Valdez: Why talk of an Arizona teacher strike terrifies this teacher's wife
Noah Karvelis and Dylan Wegela, both teachers and leaders in Arizona Educators United, list their demands during a #RedForEd rally at the Arizona state Capitol. David Wallace/azcentral.com
As a teacher’s wife, I take Arizona’s decision to starve public schools very personally.
And I find talk of a teachers' strike very scary.
Don't get me wrong, I’m very glad to see teachers organizing and making reasonable demands for fair pay.
Teachers do God's work
As Democratic Rep. Raúl Grijalva puts it: "Teachers do God's work."
That's good because in Arizona, they are going to need divine intervention.
The public has long demonstrated support for education while electing leaders who continue to cut taxes and starve public schools.
Which side are the people really on?
After all, nobody who voted for Doug Ducey could be surprised to see him perpetuate policies begun by previous GOP governors – policies that cut taxes, reduce revenue and leave the state without the resources to properly fund education.
GOP wants us to forget how we got here
Yet these days, even the tax-cutting politicians talk about the importance of teachers.

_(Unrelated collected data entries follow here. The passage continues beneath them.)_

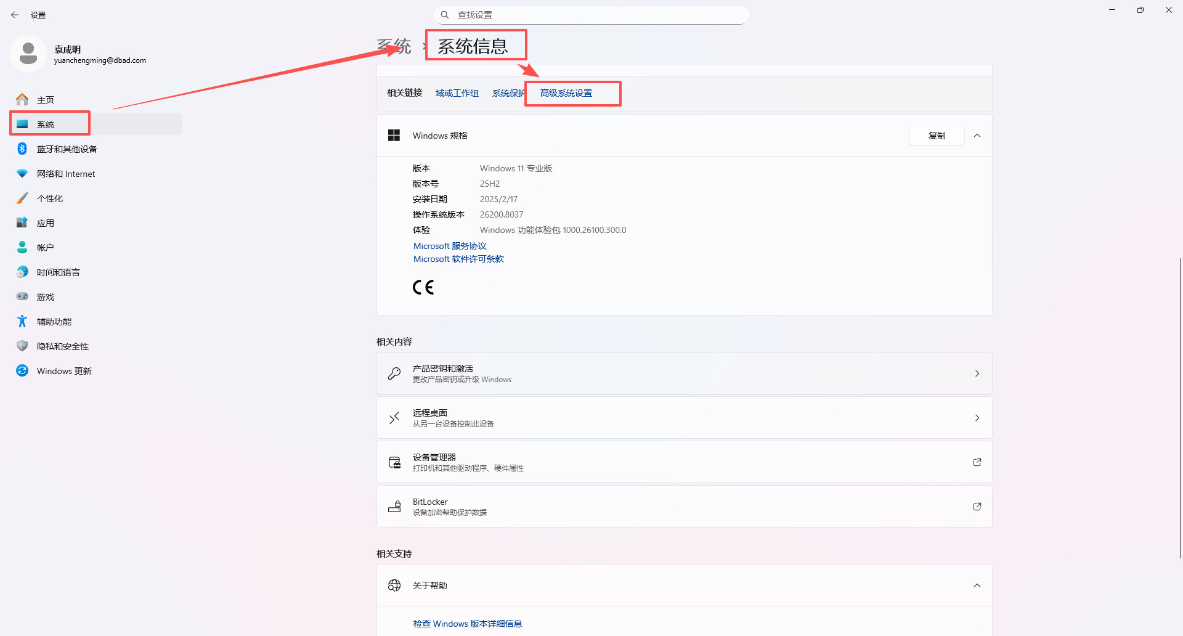
Task: Click the back arrow icon in Settings
Action: click(x=15, y=15)
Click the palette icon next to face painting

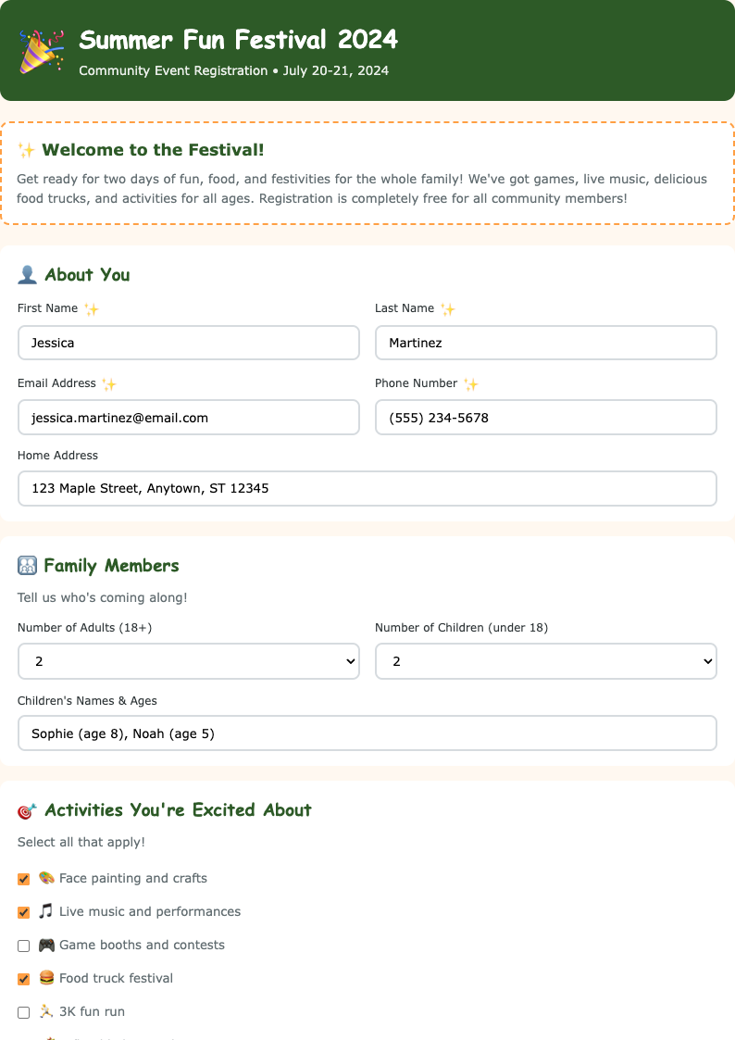[x=47, y=878]
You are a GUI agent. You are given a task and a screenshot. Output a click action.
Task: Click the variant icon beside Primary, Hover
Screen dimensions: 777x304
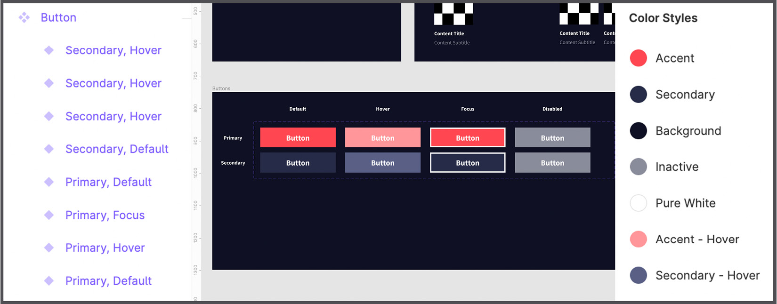pos(49,248)
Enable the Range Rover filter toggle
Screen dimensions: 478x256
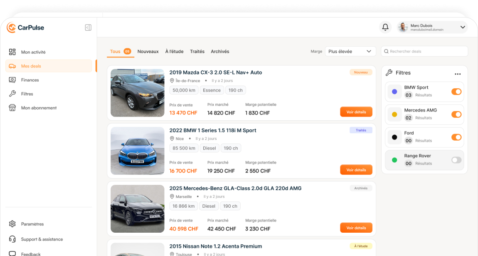(456, 160)
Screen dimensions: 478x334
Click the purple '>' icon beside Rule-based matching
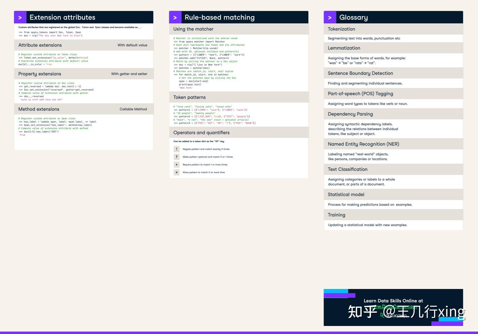click(176, 17)
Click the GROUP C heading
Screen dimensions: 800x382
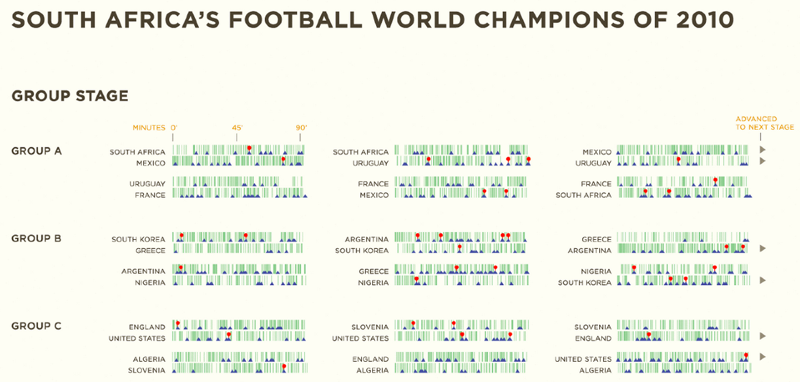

They want the public to forget that GOP policies and GOP choices are the reason our schools are in such a deep funding hole that getting out demands huge sums of money.
Giving teachers the 20 percent raise they want would cost about $680 million, according to reporting by The Republic’s Ricardo Cano.
And it would still leave Arizona’s elementary school teachers – like my husband – below the national average.
The cost of fixing this is enormous
Restoring state education funding to 2008 levels would cost about $1 billion.
That’s a lot of money.
Ducey brags about his budget proposal because it calls for $400 million in education funding. Yet 30 percent of that is required spending to cover inflation and student growth.
His budget would give teachers a 1 percent raise this year, on top of another whopping 1 percent last year.
Making a real difference means raising taxes.
Will people stand with teachers?
That’s why I’m scared.
If push comes to strike, will people stand with the teachers? Will they recognize that the crisis facing Arizona education is of Arizona’s making?
Or will they turn on teachers and dredge up that old dreck about how teachers work short days and get summers off?
I know what teachers do for this state.
Here's the reality of teaching
I see my husband put in all those extra night and weekend hours creating materials and doing other student-centered things.
I hear his stories about the children who have few resources and huge challenges.
When he gets a new student, he always says: “Such a nice kid.”
To him, they are all nice kids.
He thinks teaching is a noble profession
He stays late to accommodate parents who can’t get time off work for parent-teacher conferences.
He gets to work well before school begins to make sure his class is inviting and conducive to learning.
In short, he does what so many teachers do.
He acts like teaching is a noble profession, which it is.
After years of being treated like unskilled labor, teachers are demanding better.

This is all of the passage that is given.